Arbitragem empresarial
Artigo do advogado Ricardo Medina Salla, publicado no jornal Valor Econômico, fala sobre a aplicação da arbitragem nas sociedades empresariais. "Em nossa opinião, o contrato de adesão, conforme pensado pelo artigo 4º da Lei 9.307, pressupõe uma desigualdade de forças e interesses oponíveis entre as partes. [...] No caso das sociedades, o novo sócio não se encontra em posição de inferioridade em relação aos antigos, visto que ingressa consciente das qualificações da empresa. Mais ainda, a nova relação estabelecida não prevê interesses oponíveis, mas convergentes, uma vez que os sócios devem cooperar e trabalhar em conjunto para o bom desempenho da companhia.

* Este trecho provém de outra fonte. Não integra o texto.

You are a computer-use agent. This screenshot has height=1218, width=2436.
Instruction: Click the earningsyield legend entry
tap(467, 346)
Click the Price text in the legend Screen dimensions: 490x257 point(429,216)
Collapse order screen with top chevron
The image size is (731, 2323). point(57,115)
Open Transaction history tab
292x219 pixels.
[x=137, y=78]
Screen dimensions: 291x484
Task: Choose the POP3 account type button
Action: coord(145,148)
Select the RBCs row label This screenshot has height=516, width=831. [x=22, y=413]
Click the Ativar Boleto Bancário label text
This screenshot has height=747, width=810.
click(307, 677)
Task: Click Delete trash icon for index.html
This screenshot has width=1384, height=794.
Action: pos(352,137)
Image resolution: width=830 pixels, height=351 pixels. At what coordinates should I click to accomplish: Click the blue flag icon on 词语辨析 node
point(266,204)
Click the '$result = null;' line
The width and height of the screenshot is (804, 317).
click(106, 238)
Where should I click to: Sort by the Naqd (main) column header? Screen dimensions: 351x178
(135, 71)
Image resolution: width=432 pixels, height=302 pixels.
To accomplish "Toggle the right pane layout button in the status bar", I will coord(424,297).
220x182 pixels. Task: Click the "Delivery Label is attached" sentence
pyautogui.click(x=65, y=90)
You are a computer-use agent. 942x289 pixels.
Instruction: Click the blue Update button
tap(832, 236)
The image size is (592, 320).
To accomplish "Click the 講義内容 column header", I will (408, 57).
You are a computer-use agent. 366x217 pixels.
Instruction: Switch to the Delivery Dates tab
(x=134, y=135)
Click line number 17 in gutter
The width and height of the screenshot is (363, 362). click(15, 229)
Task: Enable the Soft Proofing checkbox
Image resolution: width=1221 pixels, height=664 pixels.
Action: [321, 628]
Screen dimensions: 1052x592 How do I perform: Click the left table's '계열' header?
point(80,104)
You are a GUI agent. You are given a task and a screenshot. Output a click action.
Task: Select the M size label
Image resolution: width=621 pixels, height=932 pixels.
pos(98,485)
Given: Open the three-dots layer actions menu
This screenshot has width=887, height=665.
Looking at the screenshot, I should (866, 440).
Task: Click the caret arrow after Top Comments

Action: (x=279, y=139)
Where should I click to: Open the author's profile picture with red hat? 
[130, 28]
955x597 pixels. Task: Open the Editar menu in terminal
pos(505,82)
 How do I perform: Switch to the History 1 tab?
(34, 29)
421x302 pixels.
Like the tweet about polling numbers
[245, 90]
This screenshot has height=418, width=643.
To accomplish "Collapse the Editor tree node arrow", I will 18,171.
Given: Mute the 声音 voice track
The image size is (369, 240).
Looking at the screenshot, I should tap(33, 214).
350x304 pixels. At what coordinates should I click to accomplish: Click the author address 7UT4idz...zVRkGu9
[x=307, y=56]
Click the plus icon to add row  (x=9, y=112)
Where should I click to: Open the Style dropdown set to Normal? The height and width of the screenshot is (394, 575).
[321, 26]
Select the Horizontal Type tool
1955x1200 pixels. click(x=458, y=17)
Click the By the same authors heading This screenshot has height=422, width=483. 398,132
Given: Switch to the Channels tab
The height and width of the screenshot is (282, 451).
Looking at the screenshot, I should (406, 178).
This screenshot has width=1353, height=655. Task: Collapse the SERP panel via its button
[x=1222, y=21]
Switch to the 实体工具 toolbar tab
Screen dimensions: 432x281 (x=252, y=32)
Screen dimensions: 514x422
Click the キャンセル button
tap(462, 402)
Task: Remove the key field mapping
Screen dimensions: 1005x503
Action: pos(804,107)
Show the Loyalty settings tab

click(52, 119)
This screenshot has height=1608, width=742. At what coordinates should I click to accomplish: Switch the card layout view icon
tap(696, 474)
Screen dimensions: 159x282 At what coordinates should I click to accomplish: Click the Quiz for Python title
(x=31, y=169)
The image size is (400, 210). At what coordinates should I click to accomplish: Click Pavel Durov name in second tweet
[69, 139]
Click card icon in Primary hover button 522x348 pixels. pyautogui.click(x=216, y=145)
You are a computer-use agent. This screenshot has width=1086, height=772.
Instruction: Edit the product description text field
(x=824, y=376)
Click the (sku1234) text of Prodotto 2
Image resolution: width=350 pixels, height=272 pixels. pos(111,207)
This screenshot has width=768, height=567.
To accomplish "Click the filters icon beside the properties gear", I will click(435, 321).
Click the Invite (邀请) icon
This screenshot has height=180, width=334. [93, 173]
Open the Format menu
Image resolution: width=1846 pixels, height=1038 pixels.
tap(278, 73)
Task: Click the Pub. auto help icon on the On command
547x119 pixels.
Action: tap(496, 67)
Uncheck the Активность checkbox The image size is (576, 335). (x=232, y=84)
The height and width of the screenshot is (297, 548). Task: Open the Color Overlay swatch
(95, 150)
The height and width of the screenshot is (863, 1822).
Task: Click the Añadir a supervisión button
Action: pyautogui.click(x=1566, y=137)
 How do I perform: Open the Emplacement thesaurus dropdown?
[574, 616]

Portanto, o potencial novo sócio, antes de ingressar na sociedade, deve avaliar os regimentos empresariais, e ponderar sobre a conveniência de atrelar-se a uma sociedade que eleja foro arbitral em vez de foro judicial, pois ao ingressar estará imediatamente sujeito a todas as disposições estatutárias."


Contra o bullying
De acordo com a coluna do jornalista Ancelmo Gois, do jornal O Globo, "aproveitando a onda, vários escritórios de advocacia no eixo Rio-São Paulo se preparam para atuar em processos de reparação às vítimas do bullying". O Ministério da Saúde decidiu que profissionais da rede pública serão capacitados para atuar na prevenção e no combate à prática.


Nódoa na história
Publicado no jornal O Estado de S. Paulo, artigo do diplomata Arthur Virgílio fala sobre o caso Battisti. "O caso Battisti é nódoa que custará a desaparecer. A agressão à ética está nos votos — ou no silêncio ruidoso — com que o Brasil protegeu ditaduras e ditadores toda vez que violaram direitos humanos ou cercearam liberdades públicas, como o direito-dever de informar por meios de comunicação livres de censura e de ameaças."